If a law doesn´t make sense in a particular instance, a Mexican will ignore it. Where I live it is common to see a driver go the wrong way on a one-way street to avoid a lengthy circumnavigation. Since speeds are about five miles an hour, it isn´t dangerous. The police don´t patrol because there isn´t enough crime (in my town: the big cities are as bad as ours) to justify it. It works. Everybody is happy, which isn´t a crime in Mexico.
I could go on. In Mexico, legally or not, people ride in the backs of pickup trucks if the mood strikes them. This is no doubt statistically more dangerous than being wrapped in a Kevlar crash-box with an oxygen system and automatic transfusion machine. They figure it is their business.
Here is an explanation of Mexican criminality. The United States realizes that a citizen must be protected whether he wants to be or not-controlled, regulated, and intimidated in every aspect of everything he does, for his own good. He must not be permitted to ride a bicycle without a helmet, smoke if he chooses, or go to a bar where smoking is permitted. He cannot be trusted to run his life.
Have you ever wondered how much good the endless surveillance, preaching, and rules really do? In some states your car won´t pass inspection if there is a crack in the windshield. There are-I don´t doubt?-studies measuring the carnage and economic wreckage concomitant to driving with a cracked windshield. Presumably whole hospitals groan at the seams (if that´s quite English) with the maimed and halt.
Or might it be that the rules are just stupid, the product of meddlesome bureaucrats and frightened petty officials with too much time on their hands? Maybe it would be better if they just got off our backs?
Nah.
Let the terrorists try something then.
Strip searching little old ladies in wheelchairs and confiscating nail clippers does not enhance security. Neither does having some bull-dyke pat down women with underwire bras like they do now.
A few years ago? When was this? I've been flying for many years, and I was never aware that anyone and everyone was allowed to carry weapons onto a plane.
How would the airline determine that the guy carrying the gun or knife is a law-abiding citizen? How would they determine that those who don't qualify as 'law-abiding citizens' (e.g. ex-cons or whatever your definition might be) aren't carrying weapons they are not supposed to have?
And P.J. O'Rourke for VP!
Until the 1950s sometime, anyone could carry a handgun onboard a commercial aircraft. There was no screening so how would anybody know one way or the other? In fact, some passengers were required to carry them; Those carrying U.S. mail for instance. The requirement started at the beginning of commercial aviation to insure that pilots could defend the mail if their plane were to ever crash.
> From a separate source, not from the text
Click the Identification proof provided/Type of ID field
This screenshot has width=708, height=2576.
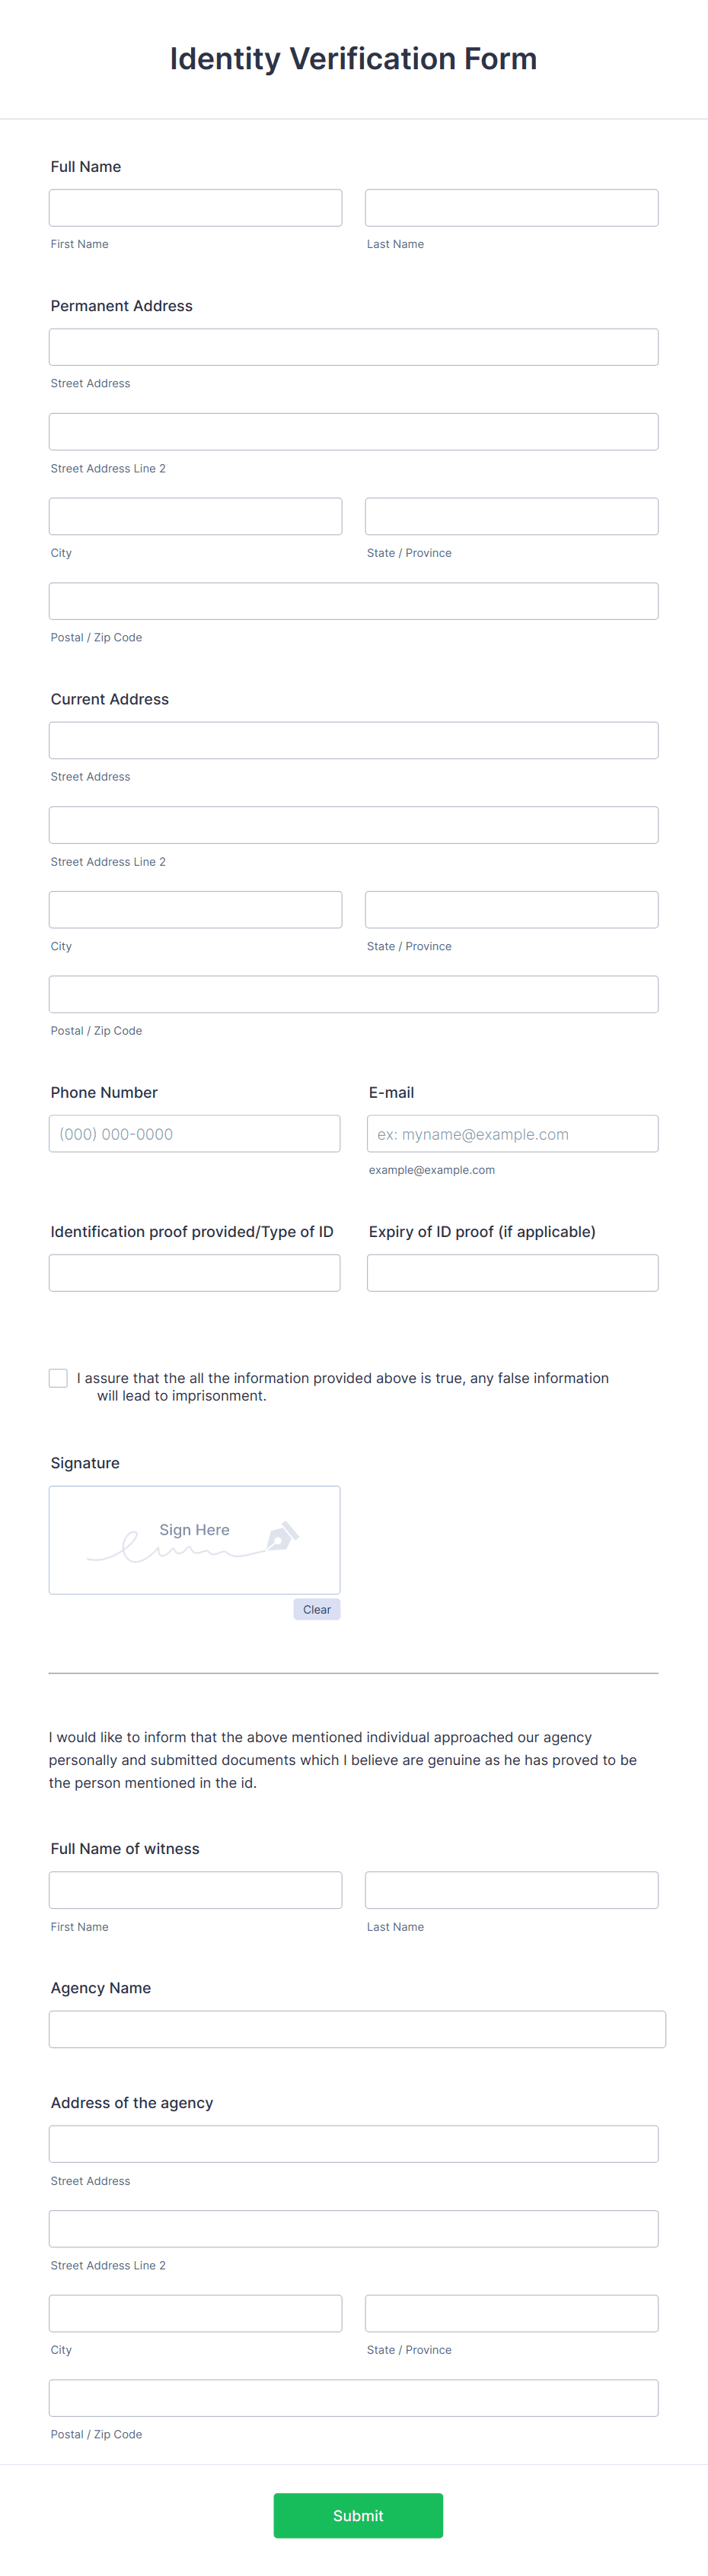point(195,1272)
There were no training or screening requirements. Indeed, pilots were still allowed to carry guns until as recently as 1987. There are no records that any of these pilots (either military or commercial) carrying guns have ever caused any significant problems. Source: P.C. Air Security - When will our pilots be armed? By John R. Lott Jr.
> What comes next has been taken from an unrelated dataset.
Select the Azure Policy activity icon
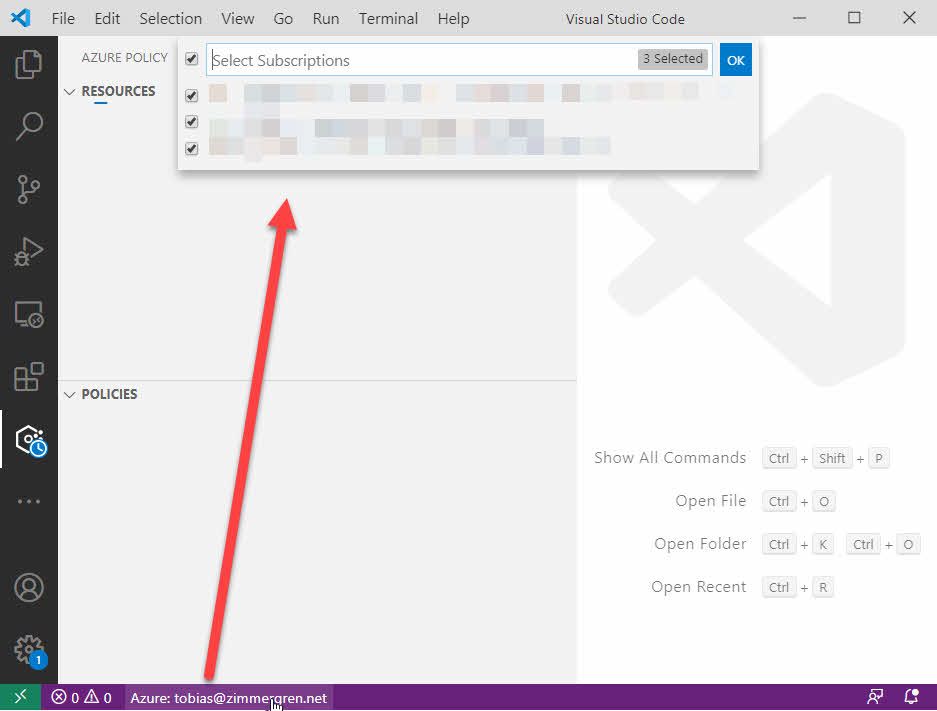 [x=30, y=440]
Law enforcement officers were allowed - actually encouraged - to carry guns onboard aircraft until the 70's, I think. FBI and Air Marshalls still carry today.
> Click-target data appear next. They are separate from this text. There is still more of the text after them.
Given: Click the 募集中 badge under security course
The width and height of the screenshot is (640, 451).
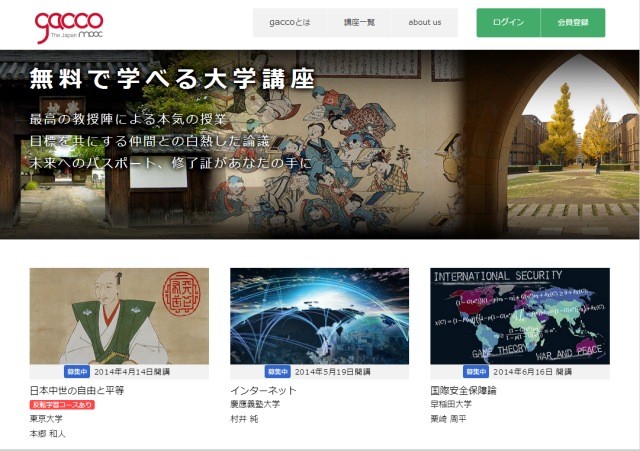Looking at the screenshot, I should click(x=476, y=372).
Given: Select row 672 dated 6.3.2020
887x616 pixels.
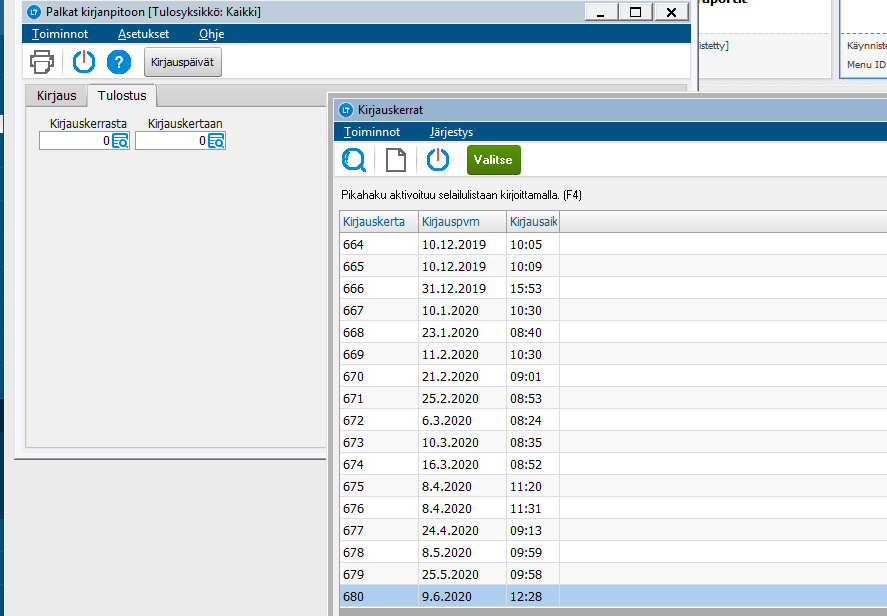Looking at the screenshot, I should click(613, 421).
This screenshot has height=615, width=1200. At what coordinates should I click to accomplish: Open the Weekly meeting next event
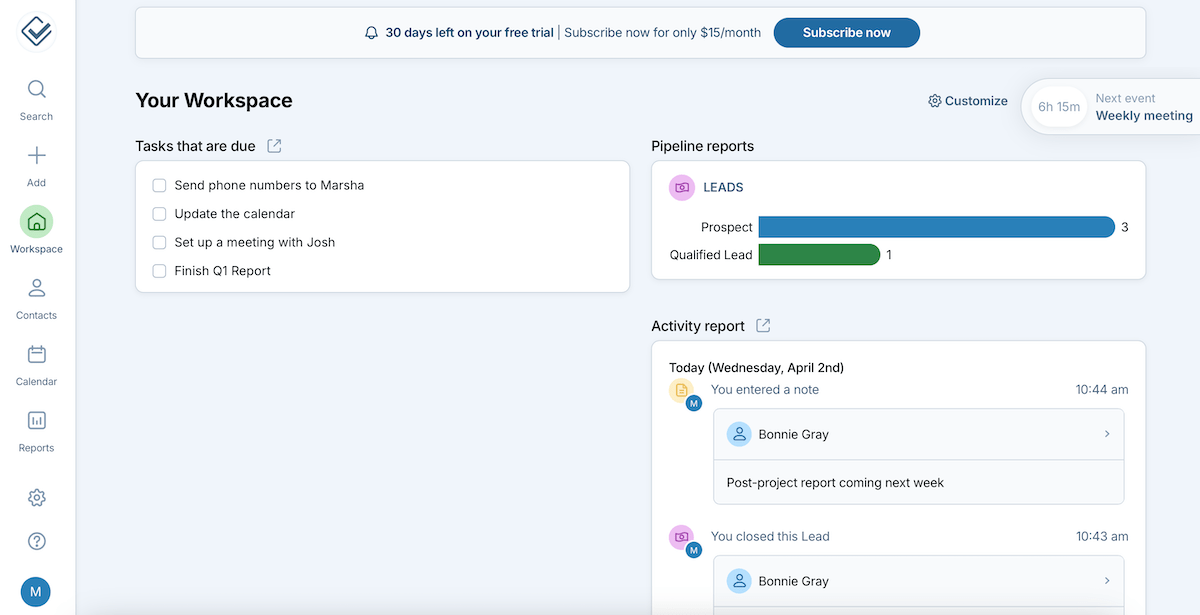[x=1143, y=116]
I believe that it would be easy to "credential" passengers meeting certain requirements and wishing to carry onboard a commercial aircraft with something similar to this proposal: "Airline Safety and Anti-terrorism Act of 2001"
Ron Paul, but Fred would be fine for the VP slot.
How did you know about that stuff? I have a tin right here.
There's a terrorist war on. If you need any rights, they'll be issued to you!
What's your point?
It should have been self-evident. The statement was made by Franks, not me. Later
By “What’s your point?”, I meant that the handwriting’s been on the wall that the constitution is something some in power feel is “in the way.”
We agreed, tho it may not have been obivous at the initial exchange. Sarcasm doesn’t always work on the Internet.